It’s easy to assume that developers, employed by lines of business, have supplanted the CIO forever.

As a recent Forrester report uncovered, traditional, IT-led technology purchases are shrinking—from 55% To 47%. Still, with a mere 7.2% of tech purchases being driven solely by the line of business, something more profound is underway. That “something” is almost certainly a new wave of IT and business collaboration.

The CIO, in other words, is not dead yet.

Cats And Dogs, Together At Last

The primary driver of collaboration between IT and business is somewhat surprising. According to CapGemini, which interviewed over 1,100 CIOs and top IT decision-makers, technology is simply too important to have one group manage it:

[T]he gap between corporate ambitions and the state of the application landscape is now felt more than ever: it is no longer “just” a matter of cost and manageability, it is the indispensable role of technology as a crucial enabler for innovation, renewal and business expansion that now takes center stage. In this context, the alignment between Business and IT is a top priority.

Both groups could view technology as a competitive differentiator without actually working together. What CapGemini’s survey finds, however, is that enterprises increasingly discover that it’s optimal for the two groups to work together to put technology to work most effectively. The more closely the two groups are aligned, the more IT drives the technology agenda in the company, with a real focus on competitive differentiation:

This shift from cost-cutting to real innovation has liberated IT to be a real partner to the line of business, rather than “Dr. No.”

Never Waste A Good Crisis

Ironically, the thing forcing IT and business together has been legacy infrastructure, which continually hobbles new application development is its near-crisis state.
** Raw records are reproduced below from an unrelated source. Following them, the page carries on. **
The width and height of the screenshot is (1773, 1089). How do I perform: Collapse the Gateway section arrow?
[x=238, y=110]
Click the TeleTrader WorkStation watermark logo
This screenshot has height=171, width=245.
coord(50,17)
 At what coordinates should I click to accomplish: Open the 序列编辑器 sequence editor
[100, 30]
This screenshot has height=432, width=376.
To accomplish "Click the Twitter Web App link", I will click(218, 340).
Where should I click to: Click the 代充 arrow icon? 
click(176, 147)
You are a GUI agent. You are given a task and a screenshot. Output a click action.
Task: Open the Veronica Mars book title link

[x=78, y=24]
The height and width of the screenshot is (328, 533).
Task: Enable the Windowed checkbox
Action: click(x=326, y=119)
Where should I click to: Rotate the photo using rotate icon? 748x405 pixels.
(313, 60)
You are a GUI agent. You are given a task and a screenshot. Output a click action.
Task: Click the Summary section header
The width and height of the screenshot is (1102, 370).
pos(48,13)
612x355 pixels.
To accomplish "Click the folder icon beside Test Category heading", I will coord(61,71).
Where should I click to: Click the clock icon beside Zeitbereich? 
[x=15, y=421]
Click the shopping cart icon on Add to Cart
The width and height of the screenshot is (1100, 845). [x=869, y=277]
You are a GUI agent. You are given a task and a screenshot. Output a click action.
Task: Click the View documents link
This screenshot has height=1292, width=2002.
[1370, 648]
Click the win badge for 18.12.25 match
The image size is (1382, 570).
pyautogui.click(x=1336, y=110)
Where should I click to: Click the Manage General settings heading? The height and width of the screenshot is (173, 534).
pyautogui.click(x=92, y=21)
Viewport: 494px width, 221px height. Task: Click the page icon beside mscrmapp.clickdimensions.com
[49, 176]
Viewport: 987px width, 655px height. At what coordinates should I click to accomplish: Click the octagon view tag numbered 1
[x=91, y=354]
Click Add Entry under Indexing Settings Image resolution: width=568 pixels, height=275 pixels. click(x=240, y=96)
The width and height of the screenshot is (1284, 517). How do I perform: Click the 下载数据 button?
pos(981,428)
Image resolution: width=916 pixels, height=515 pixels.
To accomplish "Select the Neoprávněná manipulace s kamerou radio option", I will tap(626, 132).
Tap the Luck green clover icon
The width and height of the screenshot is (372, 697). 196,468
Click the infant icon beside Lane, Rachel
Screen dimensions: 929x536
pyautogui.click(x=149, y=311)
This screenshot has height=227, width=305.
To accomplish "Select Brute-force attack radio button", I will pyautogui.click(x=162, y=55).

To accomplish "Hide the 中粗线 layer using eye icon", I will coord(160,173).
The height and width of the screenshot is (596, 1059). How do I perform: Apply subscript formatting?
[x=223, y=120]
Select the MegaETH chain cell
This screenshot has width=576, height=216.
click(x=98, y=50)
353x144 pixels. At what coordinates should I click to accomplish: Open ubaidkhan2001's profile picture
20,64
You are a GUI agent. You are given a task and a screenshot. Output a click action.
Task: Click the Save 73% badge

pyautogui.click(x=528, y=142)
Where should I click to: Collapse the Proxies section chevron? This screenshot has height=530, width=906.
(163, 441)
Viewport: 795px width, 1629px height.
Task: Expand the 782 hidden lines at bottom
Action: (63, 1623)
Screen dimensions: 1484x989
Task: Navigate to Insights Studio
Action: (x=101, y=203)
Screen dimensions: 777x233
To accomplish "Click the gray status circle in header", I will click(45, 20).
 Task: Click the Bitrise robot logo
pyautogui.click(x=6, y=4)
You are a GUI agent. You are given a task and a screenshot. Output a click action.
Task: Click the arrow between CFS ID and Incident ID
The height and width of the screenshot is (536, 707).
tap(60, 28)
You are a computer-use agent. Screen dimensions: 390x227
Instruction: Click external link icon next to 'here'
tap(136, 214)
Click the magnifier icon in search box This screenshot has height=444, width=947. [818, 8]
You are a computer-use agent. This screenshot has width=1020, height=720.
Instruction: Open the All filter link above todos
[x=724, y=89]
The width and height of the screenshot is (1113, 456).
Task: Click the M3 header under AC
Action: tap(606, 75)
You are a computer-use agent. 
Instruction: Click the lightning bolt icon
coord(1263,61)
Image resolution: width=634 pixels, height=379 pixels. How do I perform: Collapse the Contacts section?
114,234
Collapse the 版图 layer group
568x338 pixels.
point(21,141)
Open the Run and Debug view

Enterprises want desperately to take advantage of Big Data, mobile and other trends, but their existing infrastructure hampers their ambitions. This problem, more than anything else, has aligned the two groups, as it has forced enterprises to look seriously at replacing old-world infrastructure.

As the report finds:

Industrialization and standardization may no longer be sufficient as the pent-up demand for the next generation of applications by Business increases considerably and the pace of application landscape renewal proves to be too low.

Alternative rationalization strategies need to be considered in that case…[including] more radical strategies that aim for daring, impactful changes (e.g.,“ripping and replacing” legacy custom or ERP applications by highly standardized SaaS solutions). In the latter case, though, the transformative impact on the organization, its processes, its governance and its people should not be underestimated, the benefits can be considerable.

When IT moves too slowly, or when the two teams are poorly aligned, the business side has typically embraced the cloud rather aggressively, something ReadWrite has reported before. Therefore, while CapGemini found that three times as many CIOs are involved in initiating 35–65% of application developments than they were three years ago, when it comes to cloud services, business leads by almost 50%. 

Overall, however, IT and business increasingly see each other as partners in reducing cruft and improving the enterprise application portfolio.

Make no mistake: IT and business still have a long way to go to reach deep collaboration. But we’re moving in the right direction. The “us” and “them” mentality is rapidly disappearing in the face of a real need to embrace the future of data. We should expect this trend to only continue.